This is an appeal from a conviction on both counts of a two-count indictment charging the defendant with (a) conspiracy to possess cocaine with intent to distribute it and (b) distribution of the cocaine. On appeal the defendant contends that: (1) the trial court should have acquitted him because the evidence was insufficient to support a conviction; (2) the verdict was against the great weight of the evidence and a new trial should have been granted on that basis; (3) a search of the defendant's vehicle was unconstitutional because it was made without probable cause; (4) the district court erred in failing to hold a hearing on whether a government informant agreed to let the police record conversations he had with the defendant about the drug deal; (5) the government should have disclosed that its informant had been indicted for engaging in other illicit drug transactions; and (6) the prosecution was guilty of misconduct in commenting, during closing argument, on remarks made by the defendant after his arrest. Finding none of these contentions persuasive, we shall affirm the conviction.

I.

2

The defendant, Oscar Renfroe, arranged to sell two kilograms of cocaine to the informant at the latter's place of business, an establishment known as the "Popcorn Palace." Government agents, who had learned of the proposed transaction by listening in on Mr. Renfroe's conversations with the informant, saw Renfroe enter the Popcorn Palace carrying a gray plastic bag. Soon thereafter he came out of the store with the informant, who was carrying a tin decorated with a picture of Santa Claus.
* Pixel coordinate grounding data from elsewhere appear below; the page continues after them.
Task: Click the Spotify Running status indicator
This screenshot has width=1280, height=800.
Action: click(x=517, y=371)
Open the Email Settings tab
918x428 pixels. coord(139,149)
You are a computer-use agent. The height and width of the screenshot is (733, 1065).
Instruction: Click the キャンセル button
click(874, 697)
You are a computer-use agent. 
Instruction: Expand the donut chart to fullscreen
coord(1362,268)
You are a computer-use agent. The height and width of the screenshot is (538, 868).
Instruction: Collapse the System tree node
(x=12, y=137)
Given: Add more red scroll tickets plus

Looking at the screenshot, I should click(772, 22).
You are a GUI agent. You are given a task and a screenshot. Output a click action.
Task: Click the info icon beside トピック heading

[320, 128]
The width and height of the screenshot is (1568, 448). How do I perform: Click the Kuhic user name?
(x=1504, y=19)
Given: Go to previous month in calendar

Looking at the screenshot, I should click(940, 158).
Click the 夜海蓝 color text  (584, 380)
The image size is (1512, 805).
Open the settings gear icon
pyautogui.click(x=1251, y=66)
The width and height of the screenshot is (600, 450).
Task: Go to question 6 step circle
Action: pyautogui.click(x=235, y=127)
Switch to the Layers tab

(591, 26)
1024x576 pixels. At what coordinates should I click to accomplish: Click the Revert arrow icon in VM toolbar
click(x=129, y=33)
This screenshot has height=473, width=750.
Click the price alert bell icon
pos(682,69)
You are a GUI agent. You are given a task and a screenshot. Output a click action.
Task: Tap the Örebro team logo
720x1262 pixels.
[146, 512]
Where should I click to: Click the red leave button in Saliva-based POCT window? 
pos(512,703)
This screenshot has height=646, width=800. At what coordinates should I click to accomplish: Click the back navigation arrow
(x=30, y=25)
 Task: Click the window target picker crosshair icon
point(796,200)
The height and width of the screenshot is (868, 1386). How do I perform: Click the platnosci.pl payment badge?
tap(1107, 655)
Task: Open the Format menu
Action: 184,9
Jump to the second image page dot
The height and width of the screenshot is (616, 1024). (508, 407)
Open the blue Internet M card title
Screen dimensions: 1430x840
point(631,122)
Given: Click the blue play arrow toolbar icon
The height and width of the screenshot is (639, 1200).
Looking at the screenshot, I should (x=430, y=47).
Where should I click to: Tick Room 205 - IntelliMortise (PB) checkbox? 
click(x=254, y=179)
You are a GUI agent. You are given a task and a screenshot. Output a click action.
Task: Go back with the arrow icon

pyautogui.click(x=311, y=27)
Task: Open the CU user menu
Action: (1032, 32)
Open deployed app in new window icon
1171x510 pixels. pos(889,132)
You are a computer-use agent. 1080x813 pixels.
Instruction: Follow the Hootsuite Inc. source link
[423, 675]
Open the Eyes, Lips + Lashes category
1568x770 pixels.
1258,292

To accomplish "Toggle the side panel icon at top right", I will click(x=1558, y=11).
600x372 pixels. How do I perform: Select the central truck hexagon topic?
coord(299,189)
The Santa Claus tin was placed in Mr. Renfroe's car, and the two men drove off. The agents received a signal from the informant that the cocaine had been delivered, whereupon they stopped the car, arrested Renfroe, and read him his Miranda rights. Inside the Santa Claus tin the agents found a gray plastic bag containing two kilograms of cocaine. Mr. Renfroe told the agents that the cocaine had been "fronted" to him by a third party whom Renfroe was supposed to pay that evening. Renfroe's statement about his source was consistent with what the agents had heard in the monitored conversations.

II.

3

A claim of insufficient evidence turns on " 'whether, after viewing the evidence in the light most favorable to the prosecution, any rational trier of fact could have found the essential elements of the crime beyond a reasonable doubt.' " United States v. Ellzey, 874 F.2d 324, 328 (6th Cir.1989), quoting Jackson v. Virginia, 443 U.S. 307, 319 (1979) (emphasis in original). "The government must be given the benefit of all inferences which can reasonably be drawn from the evidence," and "[i]t is not necessary that the evidence exclude every reasonable hypothesis except that of guilt." U.S. v. Adamo, 742 F.2d 927, 932 (6th Cir.1984) (internal citations omitted), cert. denied, 469 U.S. 1193 (1985).

4

Under this highly deferential standard, we conclude that the defendant's conviction must be sustained as to both counts. As far as the distribution count is concerned, the jury clearly had more than enough evidence to return a verdict of guilty. The tape recordings of Renfroe's conversations with the informant about the drug deal were highly incriminating, and Renfroe was apprehended with the two kilograms of cocaine in his car. His argument that the cocaine came from the informant is unavailing. As explained above, the government need not disprove every conceivable hypothesis except that of the defendant's guilt.

5

The claim of insufficient evidence to sustain the conspiracy conviction also fails. Mr. Renfroe's repeated references to a third party with whom he had an ongoing relationship and who distrusted the informant as an Arab, as well as Renfroe's statement that he had been "fronted" the cocaine and was expected to pay his source that evening, show more than a buyer-seller relationship. The jury could reasonably infer the existence of a conspiracy.

6

The contention that the district court abused its discretion in denying Mr. Renfroe's motion for a new trial fails for want of jurisdiction. A motion for a new trial based on the weight of the evidence must be made within seven days after the verdict, or within such further time as the court may fix during the seven-day period. Rule 33, Fed.R.Crim.P. Here the jury returned its verdict on May 5, 1993, and the motion for a new trial was not filed until May 21. The trial court not having granted an extension within the seven-day period, the court had no jurisdiction to consider the motion when it was finally filed.

7

The argument that the police lacked probable cause to search the car has no merit. The police knew, through the conversations they had monitored, that Renfroe intended to consummate the drug sale in the informant's store that day. What the police saw during their surveillance of the Popcorn Palace was consistent with a delivery of the two kilograms of cocaine that had been under discussion and a return of the cocaine to Renfroe's car. The suspicions of the police were confirmed when the informant gave a pre-arranged signal that the drug sale had occurred. Against this background, the search of the car and its contents, including the Santa Claus tin, was eminently reasonable. See Carroll v. U.S., 267 U.S. 132 (1925); Chambers v. Maroney, 399 U.S. 42 (1970); U.S. v. Ross, 456 U.S. 798 (1982); California v. Acevedo, 500 U.S. 565 (1991).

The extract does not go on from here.